WHAT TO PRODUCE: Please restate every record below word for word.

··· LISTED ENTRIES ···

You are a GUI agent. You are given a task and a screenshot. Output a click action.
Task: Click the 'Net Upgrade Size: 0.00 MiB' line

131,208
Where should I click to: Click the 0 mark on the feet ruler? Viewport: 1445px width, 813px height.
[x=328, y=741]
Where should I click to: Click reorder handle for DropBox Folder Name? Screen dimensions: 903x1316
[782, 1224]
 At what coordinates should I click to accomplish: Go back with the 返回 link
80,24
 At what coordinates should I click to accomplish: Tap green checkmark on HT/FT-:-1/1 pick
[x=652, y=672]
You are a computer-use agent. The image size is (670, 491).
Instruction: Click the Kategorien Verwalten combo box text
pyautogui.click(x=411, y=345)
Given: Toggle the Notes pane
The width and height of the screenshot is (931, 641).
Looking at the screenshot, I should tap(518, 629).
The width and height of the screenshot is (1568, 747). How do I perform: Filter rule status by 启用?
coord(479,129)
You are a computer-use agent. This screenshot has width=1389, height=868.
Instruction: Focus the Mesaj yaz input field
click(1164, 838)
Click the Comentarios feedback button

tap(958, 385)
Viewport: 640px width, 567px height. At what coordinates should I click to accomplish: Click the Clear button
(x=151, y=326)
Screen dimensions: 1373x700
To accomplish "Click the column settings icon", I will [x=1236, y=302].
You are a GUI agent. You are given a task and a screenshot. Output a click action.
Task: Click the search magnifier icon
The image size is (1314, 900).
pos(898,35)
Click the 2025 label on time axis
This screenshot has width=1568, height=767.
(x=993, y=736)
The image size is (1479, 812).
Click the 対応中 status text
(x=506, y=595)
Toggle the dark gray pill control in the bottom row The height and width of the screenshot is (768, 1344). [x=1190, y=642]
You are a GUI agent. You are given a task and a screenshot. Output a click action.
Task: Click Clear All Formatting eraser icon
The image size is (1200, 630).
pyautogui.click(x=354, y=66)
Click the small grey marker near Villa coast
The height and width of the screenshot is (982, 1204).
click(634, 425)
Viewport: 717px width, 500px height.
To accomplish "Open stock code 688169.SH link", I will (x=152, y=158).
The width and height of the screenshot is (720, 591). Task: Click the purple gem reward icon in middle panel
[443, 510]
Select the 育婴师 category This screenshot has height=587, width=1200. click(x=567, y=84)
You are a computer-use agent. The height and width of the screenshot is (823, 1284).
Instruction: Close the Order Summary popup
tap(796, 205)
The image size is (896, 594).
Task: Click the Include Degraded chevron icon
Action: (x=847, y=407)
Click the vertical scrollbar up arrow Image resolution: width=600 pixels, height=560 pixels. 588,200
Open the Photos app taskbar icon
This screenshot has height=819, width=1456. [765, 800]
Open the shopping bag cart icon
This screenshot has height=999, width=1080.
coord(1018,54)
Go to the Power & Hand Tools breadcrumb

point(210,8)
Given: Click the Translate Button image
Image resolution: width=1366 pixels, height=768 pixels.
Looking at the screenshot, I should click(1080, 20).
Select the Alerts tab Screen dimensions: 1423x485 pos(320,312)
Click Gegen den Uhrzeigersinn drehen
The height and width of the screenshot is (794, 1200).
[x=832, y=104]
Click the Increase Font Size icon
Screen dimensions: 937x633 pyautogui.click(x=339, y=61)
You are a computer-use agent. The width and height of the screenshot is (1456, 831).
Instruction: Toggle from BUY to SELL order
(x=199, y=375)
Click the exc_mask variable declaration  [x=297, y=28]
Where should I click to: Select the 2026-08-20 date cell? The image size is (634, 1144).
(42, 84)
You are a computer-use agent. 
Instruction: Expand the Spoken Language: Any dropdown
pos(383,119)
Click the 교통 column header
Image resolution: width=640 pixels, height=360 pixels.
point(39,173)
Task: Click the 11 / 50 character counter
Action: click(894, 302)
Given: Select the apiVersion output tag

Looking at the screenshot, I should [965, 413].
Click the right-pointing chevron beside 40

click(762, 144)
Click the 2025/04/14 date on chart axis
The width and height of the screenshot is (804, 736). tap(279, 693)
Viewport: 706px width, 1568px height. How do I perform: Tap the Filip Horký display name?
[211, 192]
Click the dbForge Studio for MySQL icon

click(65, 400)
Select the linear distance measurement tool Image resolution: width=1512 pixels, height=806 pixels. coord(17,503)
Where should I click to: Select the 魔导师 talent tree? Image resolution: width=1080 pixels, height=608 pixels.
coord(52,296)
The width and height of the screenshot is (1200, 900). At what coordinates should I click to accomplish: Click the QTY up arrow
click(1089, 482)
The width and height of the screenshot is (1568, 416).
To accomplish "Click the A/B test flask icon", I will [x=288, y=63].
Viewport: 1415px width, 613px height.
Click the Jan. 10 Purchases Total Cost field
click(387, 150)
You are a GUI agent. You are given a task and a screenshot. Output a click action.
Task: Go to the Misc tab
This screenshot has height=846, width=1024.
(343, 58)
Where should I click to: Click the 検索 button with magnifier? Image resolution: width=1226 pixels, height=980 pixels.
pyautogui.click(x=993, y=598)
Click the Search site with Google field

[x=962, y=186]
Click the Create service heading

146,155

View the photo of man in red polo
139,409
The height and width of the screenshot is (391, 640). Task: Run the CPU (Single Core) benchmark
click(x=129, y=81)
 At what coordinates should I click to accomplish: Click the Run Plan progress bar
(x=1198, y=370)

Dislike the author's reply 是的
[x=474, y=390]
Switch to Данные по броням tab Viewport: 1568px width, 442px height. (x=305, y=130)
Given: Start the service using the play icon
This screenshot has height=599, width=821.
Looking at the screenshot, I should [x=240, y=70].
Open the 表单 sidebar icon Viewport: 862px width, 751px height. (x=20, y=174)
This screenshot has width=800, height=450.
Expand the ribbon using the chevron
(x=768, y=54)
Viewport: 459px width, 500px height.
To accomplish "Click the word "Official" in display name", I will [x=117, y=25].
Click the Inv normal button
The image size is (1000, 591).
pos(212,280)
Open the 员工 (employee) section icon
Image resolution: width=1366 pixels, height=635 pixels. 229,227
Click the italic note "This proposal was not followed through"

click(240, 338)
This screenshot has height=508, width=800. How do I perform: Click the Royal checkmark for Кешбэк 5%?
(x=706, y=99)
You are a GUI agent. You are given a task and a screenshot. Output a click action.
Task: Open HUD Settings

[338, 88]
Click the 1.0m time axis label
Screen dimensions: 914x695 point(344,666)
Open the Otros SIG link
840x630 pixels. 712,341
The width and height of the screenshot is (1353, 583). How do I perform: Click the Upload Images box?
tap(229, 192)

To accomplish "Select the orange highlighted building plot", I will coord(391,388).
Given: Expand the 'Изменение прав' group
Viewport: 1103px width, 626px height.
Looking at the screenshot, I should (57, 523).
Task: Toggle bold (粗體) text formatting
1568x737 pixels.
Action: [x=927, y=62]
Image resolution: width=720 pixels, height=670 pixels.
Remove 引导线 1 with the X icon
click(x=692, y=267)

···

OUTPUT FOR THIS EXERCISE:
You are a GUI agent. You are given a task and a screenshot. Output a click action.
Task: Click the 'Net Upgrade Size: 0.00 MiB' line

131,208
Where should I click to: Click the 0 mark on the feet ruler? Viewport: 1445px width, 813px height.
[x=328, y=741]
Where should I click to: Click reorder handle for DropBox Folder Name? Screen dimensions: 903x1316
[782, 1224]
 At what coordinates should I click to accomplish: Go back with the 返回 link
80,24
 At what coordinates should I click to accomplish: Tap green checkmark on HT/FT-:-1/1 pick
[x=652, y=672]
You are a computer-use agent. The image size is (670, 491).
Instruction: Click the Kategorien Verwalten combo box text
pyautogui.click(x=411, y=345)
Given: Toggle the Notes pane
The width and height of the screenshot is (931, 641).
Looking at the screenshot, I should tap(518, 629).
The width and height of the screenshot is (1568, 747). How do I perform: Filter rule status by 启用?
coord(479,129)
You are a computer-use agent. This screenshot has width=1389, height=868.
Instruction: Focus the Mesaj yaz input field
click(1164, 838)
Click the Comentarios feedback button

tap(958, 385)
Viewport: 640px width, 567px height. At what coordinates should I click to accomplish: Click the Clear button
(x=151, y=326)
Screen dimensions: 1373x700
To accomplish "Click the column settings icon", I will [x=1236, y=302].
You are a GUI agent. You are given a task and a screenshot. Output a click action.
Task: Click the search magnifier icon
The image size is (1314, 900).
pos(898,35)
Click the 2025 label on time axis
This screenshot has width=1568, height=767.
(x=993, y=736)
The image size is (1479, 812).
Click the 対応中 status text
(x=506, y=595)
Toggle the dark gray pill control in the bottom row The height and width of the screenshot is (768, 1344). [x=1190, y=642]
You are a GUI agent. You are given a task and a screenshot. Output a click action.
Task: Click Clear All Formatting eraser icon
The image size is (1200, 630).
pyautogui.click(x=354, y=66)
Click the small grey marker near Villa coast
The height and width of the screenshot is (982, 1204).
click(634, 425)
Viewport: 717px width, 500px height.
To accomplish "Open stock code 688169.SH link", I will (x=152, y=158).
The width and height of the screenshot is (720, 591). Task: Click the purple gem reward icon in middle panel
[443, 510]
Select the 育婴师 category This screenshot has height=587, width=1200. click(x=567, y=84)
You are a computer-use agent. The height and width of the screenshot is (823, 1284).
Instruction: Close the Order Summary popup
tap(796, 205)
The image size is (896, 594).
Task: Click the Include Degraded chevron icon
Action: (x=847, y=407)
Click the vertical scrollbar up arrow Image resolution: width=600 pixels, height=560 pixels. 588,200
Open the Photos app taskbar icon
This screenshot has height=819, width=1456. [765, 800]
Open the shopping bag cart icon
This screenshot has height=999, width=1080.
coord(1018,54)
Go to the Power & Hand Tools breadcrumb

point(210,8)
Given: Click the Translate Button image
Image resolution: width=1366 pixels, height=768 pixels.
Looking at the screenshot, I should click(1080, 20).
Select the Alerts tab Screen dimensions: 1423x485 pos(320,312)
Click Gegen den Uhrzeigersinn drehen
The height and width of the screenshot is (794, 1200).
[x=832, y=104]
Click the Increase Font Size icon
Screen dimensions: 937x633 pyautogui.click(x=339, y=61)
You are a computer-use agent. The width and height of the screenshot is (1456, 831).
Instruction: Toggle from BUY to SELL order
(x=199, y=375)
Click the exc_mask variable declaration  [x=297, y=28]
Where should I click to: Select the 2026-08-20 date cell? The image size is (634, 1144).
(42, 84)
You are a computer-use agent. 
Instruction: Expand the Spoken Language: Any dropdown
pos(383,119)
Click the 교통 column header
Image resolution: width=640 pixels, height=360 pixels.
point(39,173)
Task: Click the 11 / 50 character counter
Action: click(894, 302)
Given: Select the apiVersion output tag

Looking at the screenshot, I should [965, 413].
Click the right-pointing chevron beside 40

click(762, 144)
Click the 2025/04/14 date on chart axis
The width and height of the screenshot is (804, 736). tap(279, 693)
Viewport: 706px width, 1568px height. How do I perform: Tap the Filip Horký display name?
[211, 192]
Click the dbForge Studio for MySQL icon

click(65, 400)
Select the linear distance measurement tool Image resolution: width=1512 pixels, height=806 pixels. coord(17,503)
Where should I click to: Select the 魔导师 talent tree? Image resolution: width=1080 pixels, height=608 pixels.
coord(52,296)
The width and height of the screenshot is (1200, 900). At what coordinates should I click to accomplish: Click the QTY up arrow
click(1089, 482)
The width and height of the screenshot is (1568, 416).
To accomplish "Click the A/B test flask icon", I will [x=288, y=63].
Viewport: 1415px width, 613px height.
Click the Jan. 10 Purchases Total Cost field
click(387, 150)
You are a GUI agent. You are given a task and a screenshot. Output a click action.
Task: Go to the Misc tab
This screenshot has height=846, width=1024.
(343, 58)
Where should I click to: Click the 検索 button with magnifier? Image resolution: width=1226 pixels, height=980 pixels.
pyautogui.click(x=993, y=598)
Click the Search site with Google field

[x=962, y=186]
Click the Create service heading

146,155

View the photo of man in red polo
139,409
The height and width of the screenshot is (391, 640). Task: Run the CPU (Single Core) benchmark
click(x=129, y=81)
 At what coordinates should I click to accomplish: Click the Run Plan progress bar
(x=1198, y=370)

Dislike the author's reply 是的
[x=474, y=390]
Switch to Данные по броням tab Viewport: 1568px width, 442px height. (x=305, y=130)
Given: Start the service using the play icon
This screenshot has height=599, width=821.
Looking at the screenshot, I should [x=240, y=70].
Open the 表单 sidebar icon Viewport: 862px width, 751px height. (x=20, y=174)
This screenshot has width=800, height=450.
Expand the ribbon using the chevron
(x=768, y=54)
Viewport: 459px width, 500px height.
To accomplish "Click the word "Official" in display name", I will [x=117, y=25].
Click the Inv normal button
The image size is (1000, 591).
pos(212,280)
Open the 员工 (employee) section icon
Image resolution: width=1366 pixels, height=635 pixels. 229,227
Click the italic note "This proposal was not followed through"

click(240, 338)
This screenshot has height=508, width=800. How do I perform: Click the Royal checkmark for Кешбэк 5%?
(x=706, y=99)
You are a GUI agent. You are given a task and a screenshot. Output a click action.
Task: Open HUD Settings

[338, 88]
Click the 1.0m time axis label
Screen dimensions: 914x695 point(344,666)
Open the Otros SIG link
840x630 pixels. 712,341
The width and height of the screenshot is (1353, 583). How do I perform: Click the Upload Images box?
tap(229, 192)

To accomplish "Select the orange highlighted building plot", I will coord(391,388).
Given: Expand the 'Изменение прав' group
Viewport: 1103px width, 626px height.
Looking at the screenshot, I should (57, 523).
Task: Toggle bold (粗體) text formatting
1568x737 pixels.
Action: [x=927, y=62]
Image resolution: width=720 pixels, height=670 pixels.
Remove 引导线 1 with the X icon
click(x=692, y=267)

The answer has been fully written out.